CMT
CMT is Charcot Marie Tooth disease (or disorder). Doctors Charcot, Marie, and Tooth all identified the disorder within a short time frame in 1886. So they all gave their name to the condition. CMT has nothing to do with teeth. CMT is a genetic disorder that affects nerves, specifically the insulation around nerves (Myelin). A duplication, or mutation of a specific gene disrupts the healthy transmission of information. The insulation starts breaking down. The nerves essentially die. Then the muscles depending on those nerves weaken. Tendons shrink. Joints loosen. The body does the best it can to compensate.
These days, the complicated CMT name is sometimes changed to Hereditary Sensory Motor Neuropathy. CMT varies widely from patient to patient. CMT can manifest at a very young age and lead to bracing and surgeries for children. CMT can also be very subtle and remain undiagnosed for decades. The CMT spectrum has many official variations which are caused by different mutations: CMT 1A, CMT 2B, CMTX, and many more. The National Institute of Neurological Disorders has great detail about the variations. CMT is a genetic, lifelong condition. CMT is degenerative. CMT has no cure. Despite the fact that few people have heard of CMT, it is the most common inherited neurological disorder.
There is research, of course. We hope for a cure within a decade, or at least a reprieve from degeneration if scientists could mute the duplicate gene. We hope. CMT patients and researchers are helped by the Muscular Dystrophy Association. However, CMT causes nerve damage which leads to muscle loss, which is not the usual path of Muscular Dystrophy.
In 2005, I wrote a detailed article about my journey with CMT, My Quiet Monsters. Click here to read it.
I need to add another chapter to catch up with the past six years. It’s quite a journey 
And who know where it will take me next . . .
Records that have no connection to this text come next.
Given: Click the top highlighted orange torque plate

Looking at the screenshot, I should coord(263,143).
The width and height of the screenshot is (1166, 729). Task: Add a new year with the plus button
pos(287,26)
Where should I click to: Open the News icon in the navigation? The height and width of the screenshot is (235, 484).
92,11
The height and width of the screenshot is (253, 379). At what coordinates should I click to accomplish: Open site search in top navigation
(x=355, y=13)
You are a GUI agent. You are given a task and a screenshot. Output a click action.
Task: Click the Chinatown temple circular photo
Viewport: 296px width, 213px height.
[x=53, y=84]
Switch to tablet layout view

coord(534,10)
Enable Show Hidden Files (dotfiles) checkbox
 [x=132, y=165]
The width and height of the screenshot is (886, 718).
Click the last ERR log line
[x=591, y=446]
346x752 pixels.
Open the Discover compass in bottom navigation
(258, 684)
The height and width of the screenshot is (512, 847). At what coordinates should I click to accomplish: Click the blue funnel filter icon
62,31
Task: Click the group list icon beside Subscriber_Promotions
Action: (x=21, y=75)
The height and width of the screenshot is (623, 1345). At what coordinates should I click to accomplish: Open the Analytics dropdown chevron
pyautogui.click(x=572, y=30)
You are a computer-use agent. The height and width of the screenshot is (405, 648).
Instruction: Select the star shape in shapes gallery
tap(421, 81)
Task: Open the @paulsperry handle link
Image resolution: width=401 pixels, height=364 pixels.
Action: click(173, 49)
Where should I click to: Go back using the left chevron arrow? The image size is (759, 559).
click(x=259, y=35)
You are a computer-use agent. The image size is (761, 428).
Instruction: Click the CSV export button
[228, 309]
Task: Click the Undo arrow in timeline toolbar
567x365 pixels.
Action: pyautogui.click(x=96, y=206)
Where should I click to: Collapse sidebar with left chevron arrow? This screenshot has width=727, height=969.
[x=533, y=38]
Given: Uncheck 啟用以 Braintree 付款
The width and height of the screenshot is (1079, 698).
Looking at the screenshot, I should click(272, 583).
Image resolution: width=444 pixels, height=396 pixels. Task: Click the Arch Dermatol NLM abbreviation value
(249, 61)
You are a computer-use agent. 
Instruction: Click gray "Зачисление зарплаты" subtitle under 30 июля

Your blog is awesome. Thank you so much for providing plenty of awesome content. I will bookmark your blog siteand will be without doubt coming back. Once again, I appreciate all your work and also providing a lot vital tips for your readers.
I just found you!! I’m a mom, a teacher, and a wife with CMT. Very frustrating. I live in Miami and thought it would be a hoot if you did a podcast on having CMT and visiting the beach. My friends don’t bother inviting me to the beach anymore. I have trouble explaining why it is just way too hard.
I just turned 39 and I am retiring this year due to the fatigue and leg issues. I laughed when you spoke about the wheelchair thing because I too have felt embarrassed when I’m in the chair (currently I am in a chair due to a recent surgery).
I’m always looking for new CMT friends so I’d love to keep in touch and also would ask if any of your listeners with CMT live in Miami…I’d love to get to know them too.
Thank you for doing this. If I had heard the CMT podcast the day you did it live, I certainly would have called.
Cristal
Sorry. I just had to add after listening to #23 that I too am first generation American and my mom seems to be the one who started CMT. We couldn’t figure out anyone else either. Between my mother’s father and mother they have 10 children and only my mother got the gene.
Yay! I am so glad you found me!!
I’m 38 with two kids. I’ll write more soon- gotta get some sleep right now, but wanted to shout hurrah! your way
I look forward to getting to know you! Rock on! Lenka
An update…we found out that my maternal grandfather was actually a carrier and has passed on his disease to, not only my mom, but to an additional two children. We figured it out when my great uncle was diagnosed recently. He is Cuban.
Wow, did your family agree to testing? So far, I’m the only one in my family. I hope the diagnosis helps your uncle get resources and support. I haven’t heard of a Cuban connection before. Interesting.